Python Crypto Trading Bots — Deep Dive
Production bot architecture
A toy bot polls prices in a loop. A production bot is an event-driven system with separated concerns:
WebSocket Feed ──→ Market Data Store ──→ Signal Generator
↓ ↓
Feature Engine Order Manager
↓
Risk Engine
↓
Exchange Connector (REST/WS)
↓
Execution Reporter
↓
Logging / Monitoring / Alerts
Each component communicates through async queues or an internal event bus. This isolation means a bug in the feature engine doesn’t crash the order manager.

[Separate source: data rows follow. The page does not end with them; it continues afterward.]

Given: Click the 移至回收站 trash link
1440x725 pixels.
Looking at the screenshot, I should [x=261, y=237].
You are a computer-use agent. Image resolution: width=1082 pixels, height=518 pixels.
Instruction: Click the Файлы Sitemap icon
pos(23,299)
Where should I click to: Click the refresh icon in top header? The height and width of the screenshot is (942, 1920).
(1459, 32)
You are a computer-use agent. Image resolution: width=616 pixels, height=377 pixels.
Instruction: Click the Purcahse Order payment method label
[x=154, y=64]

Real-time data with WebSockets
REST polling introduces latency and wastes API rate limits. WebSocket feeds provide instant updates:
import asyncio
import ccxt.pro as ccxtpro
class MarketDataFeed:
def __init__(self, exchange_id, symbols):
self.exchange = getattr(ccxtpro, exchange_id)({
"apiKey": "...", "secret": "...",
})
self.symbols = symbols
self.orderbooks = {}
self.trades = {}
async def stream_orderbooks(self):
while True:
for symbol in self.symbols:
try:
ob = await self.exchange.watch_order_book(symbol)
self.orderbooks[symbol] = {
"bids": ob["bids"][:20],
"asks": ob["asks"][:20],
"timestamp": ob["timestamp"],
}
except Exception as e:
logger.error(f"OrderBook error {symbol}: {e}")
await asyncio.sleep(1)
async def stream_trades(self):
while True:
for symbol in self.symbols:
try:
trades = await self.exchange.watch_trades(symbol)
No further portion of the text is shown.